#### Raw data
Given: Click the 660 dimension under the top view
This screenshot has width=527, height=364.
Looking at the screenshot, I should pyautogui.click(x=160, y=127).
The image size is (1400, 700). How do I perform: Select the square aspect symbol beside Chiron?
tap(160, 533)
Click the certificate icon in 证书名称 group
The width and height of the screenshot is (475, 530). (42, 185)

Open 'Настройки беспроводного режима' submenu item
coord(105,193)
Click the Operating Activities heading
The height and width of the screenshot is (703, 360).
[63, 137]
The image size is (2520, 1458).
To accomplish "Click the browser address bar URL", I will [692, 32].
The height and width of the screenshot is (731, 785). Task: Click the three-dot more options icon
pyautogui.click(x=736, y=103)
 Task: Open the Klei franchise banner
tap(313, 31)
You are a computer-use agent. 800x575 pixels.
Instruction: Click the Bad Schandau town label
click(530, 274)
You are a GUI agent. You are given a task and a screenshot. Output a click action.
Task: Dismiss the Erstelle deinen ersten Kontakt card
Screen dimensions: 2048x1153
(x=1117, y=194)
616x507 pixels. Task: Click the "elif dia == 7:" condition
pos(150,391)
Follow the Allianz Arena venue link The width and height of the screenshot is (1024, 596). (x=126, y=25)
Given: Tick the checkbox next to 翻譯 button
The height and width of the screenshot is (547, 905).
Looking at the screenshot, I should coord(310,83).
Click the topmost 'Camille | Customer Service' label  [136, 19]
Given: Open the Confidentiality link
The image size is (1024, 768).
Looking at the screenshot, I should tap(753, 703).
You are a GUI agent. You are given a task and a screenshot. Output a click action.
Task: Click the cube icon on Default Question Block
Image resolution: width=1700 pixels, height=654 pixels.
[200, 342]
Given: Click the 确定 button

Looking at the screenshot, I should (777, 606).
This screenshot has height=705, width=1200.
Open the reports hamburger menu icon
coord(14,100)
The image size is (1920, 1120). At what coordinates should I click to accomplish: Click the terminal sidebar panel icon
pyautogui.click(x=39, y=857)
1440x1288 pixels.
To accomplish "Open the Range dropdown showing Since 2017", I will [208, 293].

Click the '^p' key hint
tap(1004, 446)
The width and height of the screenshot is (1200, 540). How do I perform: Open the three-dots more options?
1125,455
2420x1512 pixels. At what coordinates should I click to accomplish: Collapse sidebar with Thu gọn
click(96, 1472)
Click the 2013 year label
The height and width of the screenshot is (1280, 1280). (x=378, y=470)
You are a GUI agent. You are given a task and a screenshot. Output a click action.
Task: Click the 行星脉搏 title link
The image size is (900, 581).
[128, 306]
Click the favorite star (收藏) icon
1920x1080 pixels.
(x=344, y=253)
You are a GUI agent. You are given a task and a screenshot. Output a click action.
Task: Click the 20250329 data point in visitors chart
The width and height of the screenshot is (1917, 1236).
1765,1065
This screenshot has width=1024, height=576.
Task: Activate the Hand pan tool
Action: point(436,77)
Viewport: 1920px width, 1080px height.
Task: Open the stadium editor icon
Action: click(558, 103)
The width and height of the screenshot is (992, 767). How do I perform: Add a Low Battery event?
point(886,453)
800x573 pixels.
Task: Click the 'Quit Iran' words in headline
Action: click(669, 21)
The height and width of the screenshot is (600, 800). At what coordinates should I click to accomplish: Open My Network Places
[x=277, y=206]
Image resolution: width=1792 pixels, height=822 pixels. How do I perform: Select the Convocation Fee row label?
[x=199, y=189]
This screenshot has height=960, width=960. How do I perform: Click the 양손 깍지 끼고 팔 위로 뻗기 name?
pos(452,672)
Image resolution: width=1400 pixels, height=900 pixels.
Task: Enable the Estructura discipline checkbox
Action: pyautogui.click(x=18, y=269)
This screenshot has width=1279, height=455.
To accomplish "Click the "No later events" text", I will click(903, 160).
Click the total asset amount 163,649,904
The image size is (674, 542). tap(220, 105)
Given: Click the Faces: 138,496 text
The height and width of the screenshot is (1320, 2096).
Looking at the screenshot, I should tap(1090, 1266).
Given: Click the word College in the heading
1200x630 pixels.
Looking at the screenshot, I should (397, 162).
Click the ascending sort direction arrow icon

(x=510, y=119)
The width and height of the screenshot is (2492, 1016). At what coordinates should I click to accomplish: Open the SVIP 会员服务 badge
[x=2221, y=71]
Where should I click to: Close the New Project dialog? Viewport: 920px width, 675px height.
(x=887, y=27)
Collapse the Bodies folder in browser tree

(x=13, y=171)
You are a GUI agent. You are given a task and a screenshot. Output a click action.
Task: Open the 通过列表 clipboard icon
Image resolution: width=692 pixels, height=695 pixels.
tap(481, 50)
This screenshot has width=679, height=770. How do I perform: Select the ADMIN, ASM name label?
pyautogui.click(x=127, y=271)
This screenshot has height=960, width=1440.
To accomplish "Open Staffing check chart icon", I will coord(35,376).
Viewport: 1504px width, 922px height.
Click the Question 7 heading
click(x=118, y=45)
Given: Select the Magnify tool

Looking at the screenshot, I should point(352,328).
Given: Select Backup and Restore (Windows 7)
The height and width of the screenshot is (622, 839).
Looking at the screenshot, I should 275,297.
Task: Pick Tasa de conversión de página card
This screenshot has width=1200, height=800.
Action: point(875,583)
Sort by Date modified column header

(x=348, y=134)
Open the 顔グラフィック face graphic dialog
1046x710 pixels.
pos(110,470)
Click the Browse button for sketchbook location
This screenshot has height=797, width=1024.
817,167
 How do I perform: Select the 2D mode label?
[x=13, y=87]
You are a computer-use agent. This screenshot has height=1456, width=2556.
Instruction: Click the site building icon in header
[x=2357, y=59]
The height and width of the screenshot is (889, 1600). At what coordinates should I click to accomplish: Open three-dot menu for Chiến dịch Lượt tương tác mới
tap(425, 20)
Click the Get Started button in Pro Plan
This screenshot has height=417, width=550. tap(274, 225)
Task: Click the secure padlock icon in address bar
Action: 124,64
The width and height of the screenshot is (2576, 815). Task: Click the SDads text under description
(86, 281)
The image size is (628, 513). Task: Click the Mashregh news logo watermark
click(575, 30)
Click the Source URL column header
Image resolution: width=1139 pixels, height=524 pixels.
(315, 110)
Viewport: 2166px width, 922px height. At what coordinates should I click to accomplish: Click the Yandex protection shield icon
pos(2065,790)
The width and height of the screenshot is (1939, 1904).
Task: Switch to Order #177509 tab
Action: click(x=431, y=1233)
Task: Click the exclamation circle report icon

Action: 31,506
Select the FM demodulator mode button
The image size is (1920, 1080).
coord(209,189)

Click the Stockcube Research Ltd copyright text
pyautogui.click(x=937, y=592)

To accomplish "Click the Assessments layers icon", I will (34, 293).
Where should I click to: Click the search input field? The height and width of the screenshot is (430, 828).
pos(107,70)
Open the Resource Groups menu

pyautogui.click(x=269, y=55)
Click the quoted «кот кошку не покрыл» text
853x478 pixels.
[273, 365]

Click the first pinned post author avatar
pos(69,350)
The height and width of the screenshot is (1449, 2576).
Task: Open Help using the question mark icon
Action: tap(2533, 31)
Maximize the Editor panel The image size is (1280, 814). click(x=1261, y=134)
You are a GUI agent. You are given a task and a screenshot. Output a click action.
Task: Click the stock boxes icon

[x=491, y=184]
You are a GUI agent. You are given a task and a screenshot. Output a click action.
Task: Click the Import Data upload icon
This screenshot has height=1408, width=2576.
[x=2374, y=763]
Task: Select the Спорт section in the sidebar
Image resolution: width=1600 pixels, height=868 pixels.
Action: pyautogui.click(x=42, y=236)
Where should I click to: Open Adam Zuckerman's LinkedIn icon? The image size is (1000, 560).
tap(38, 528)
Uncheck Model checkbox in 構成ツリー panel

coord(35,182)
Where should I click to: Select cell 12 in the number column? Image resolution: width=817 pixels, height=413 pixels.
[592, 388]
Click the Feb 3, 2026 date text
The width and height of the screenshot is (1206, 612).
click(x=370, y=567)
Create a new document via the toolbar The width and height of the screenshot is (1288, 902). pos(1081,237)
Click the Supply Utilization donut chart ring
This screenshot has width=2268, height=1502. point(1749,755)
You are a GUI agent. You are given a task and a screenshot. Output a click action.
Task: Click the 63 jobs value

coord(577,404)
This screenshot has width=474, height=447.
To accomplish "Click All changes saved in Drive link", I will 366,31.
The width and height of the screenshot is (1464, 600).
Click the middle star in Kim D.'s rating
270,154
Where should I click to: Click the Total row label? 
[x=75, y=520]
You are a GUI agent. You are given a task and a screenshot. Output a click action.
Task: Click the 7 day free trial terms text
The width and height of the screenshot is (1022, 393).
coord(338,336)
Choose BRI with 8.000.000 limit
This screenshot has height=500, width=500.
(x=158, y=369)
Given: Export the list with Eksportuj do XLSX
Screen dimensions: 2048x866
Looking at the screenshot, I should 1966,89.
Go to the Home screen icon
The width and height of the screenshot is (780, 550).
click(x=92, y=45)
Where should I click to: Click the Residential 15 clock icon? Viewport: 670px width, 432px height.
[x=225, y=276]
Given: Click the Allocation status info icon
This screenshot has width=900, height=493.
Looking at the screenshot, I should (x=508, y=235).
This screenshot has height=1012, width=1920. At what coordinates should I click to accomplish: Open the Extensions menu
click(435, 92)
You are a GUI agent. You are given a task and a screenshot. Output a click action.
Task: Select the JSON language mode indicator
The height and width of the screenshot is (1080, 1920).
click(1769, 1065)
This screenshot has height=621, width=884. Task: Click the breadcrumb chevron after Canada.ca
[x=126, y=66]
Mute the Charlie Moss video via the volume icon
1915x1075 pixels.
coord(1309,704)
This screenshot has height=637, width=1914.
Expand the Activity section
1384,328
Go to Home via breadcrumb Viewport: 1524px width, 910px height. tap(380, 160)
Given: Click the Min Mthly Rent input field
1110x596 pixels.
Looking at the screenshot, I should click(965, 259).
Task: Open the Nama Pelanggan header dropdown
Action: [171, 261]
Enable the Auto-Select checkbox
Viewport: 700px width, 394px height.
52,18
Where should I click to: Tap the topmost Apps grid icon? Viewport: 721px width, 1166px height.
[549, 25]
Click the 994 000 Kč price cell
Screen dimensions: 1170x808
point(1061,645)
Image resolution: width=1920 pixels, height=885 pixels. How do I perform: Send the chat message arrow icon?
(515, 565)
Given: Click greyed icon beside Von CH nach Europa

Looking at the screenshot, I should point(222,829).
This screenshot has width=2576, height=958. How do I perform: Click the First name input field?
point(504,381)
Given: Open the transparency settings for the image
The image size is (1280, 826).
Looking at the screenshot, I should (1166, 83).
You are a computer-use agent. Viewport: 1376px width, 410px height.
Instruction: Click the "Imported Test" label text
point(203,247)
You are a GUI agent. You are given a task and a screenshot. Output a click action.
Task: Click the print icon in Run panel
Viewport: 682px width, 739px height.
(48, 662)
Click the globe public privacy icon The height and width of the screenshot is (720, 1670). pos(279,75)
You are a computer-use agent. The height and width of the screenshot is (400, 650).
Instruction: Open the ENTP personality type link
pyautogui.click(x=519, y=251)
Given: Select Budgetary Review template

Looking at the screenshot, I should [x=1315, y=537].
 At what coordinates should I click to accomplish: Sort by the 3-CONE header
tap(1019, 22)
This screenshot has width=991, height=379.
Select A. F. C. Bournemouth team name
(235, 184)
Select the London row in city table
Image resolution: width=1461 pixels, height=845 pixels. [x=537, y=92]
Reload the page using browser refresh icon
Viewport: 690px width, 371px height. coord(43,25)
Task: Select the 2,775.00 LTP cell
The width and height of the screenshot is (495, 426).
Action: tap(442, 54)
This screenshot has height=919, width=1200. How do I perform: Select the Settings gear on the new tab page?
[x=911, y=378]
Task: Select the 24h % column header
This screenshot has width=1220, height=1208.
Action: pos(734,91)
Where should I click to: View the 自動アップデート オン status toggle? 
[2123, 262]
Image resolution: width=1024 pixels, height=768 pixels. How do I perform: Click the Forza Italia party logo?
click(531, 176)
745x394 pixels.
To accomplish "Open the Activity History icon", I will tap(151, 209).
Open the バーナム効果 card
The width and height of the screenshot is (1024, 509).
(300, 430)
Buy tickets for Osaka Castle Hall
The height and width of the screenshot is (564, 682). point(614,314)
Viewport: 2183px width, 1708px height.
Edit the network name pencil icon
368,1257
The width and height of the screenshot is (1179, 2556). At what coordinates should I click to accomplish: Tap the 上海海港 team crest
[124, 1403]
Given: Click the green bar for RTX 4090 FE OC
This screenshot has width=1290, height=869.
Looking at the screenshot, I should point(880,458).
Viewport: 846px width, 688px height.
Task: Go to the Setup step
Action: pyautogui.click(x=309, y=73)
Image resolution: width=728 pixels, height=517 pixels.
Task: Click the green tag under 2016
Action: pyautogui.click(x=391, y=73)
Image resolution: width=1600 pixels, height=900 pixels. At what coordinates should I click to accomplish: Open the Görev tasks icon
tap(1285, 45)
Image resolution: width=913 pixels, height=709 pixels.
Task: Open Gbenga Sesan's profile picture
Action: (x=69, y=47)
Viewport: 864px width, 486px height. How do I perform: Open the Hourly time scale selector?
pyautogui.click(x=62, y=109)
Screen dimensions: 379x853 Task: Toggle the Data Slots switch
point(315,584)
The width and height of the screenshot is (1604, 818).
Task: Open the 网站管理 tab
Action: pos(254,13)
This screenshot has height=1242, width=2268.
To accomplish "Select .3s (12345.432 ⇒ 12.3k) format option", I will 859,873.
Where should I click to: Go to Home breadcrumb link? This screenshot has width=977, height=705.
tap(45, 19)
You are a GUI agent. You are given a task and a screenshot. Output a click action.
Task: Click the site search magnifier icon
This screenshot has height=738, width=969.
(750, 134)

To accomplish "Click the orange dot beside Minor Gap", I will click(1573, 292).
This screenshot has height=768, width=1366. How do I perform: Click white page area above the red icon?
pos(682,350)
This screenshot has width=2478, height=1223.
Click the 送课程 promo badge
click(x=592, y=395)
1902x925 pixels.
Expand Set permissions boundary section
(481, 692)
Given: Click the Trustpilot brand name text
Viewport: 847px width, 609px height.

#### Task requirements
Copy out the items starting with the line that contains "This screenshot has width=991, height=379." and going on through the line that contains "[x=911, y=378]", both included, with no changes.

#### Result below
This screenshot has width=991, height=379.
Select A. F. C. Bournemouth team name
(235, 184)
Select the London row in city table
Image resolution: width=1461 pixels, height=845 pixels. [x=537, y=92]
Reload the page using browser refresh icon
Viewport: 690px width, 371px height. coord(43,25)
Task: Select the 2,775.00 LTP cell
The width and height of the screenshot is (495, 426).
Action: tap(442, 54)
This screenshot has height=919, width=1200. How do I perform: Select the Settings gear on the new tab page?
[x=911, y=378]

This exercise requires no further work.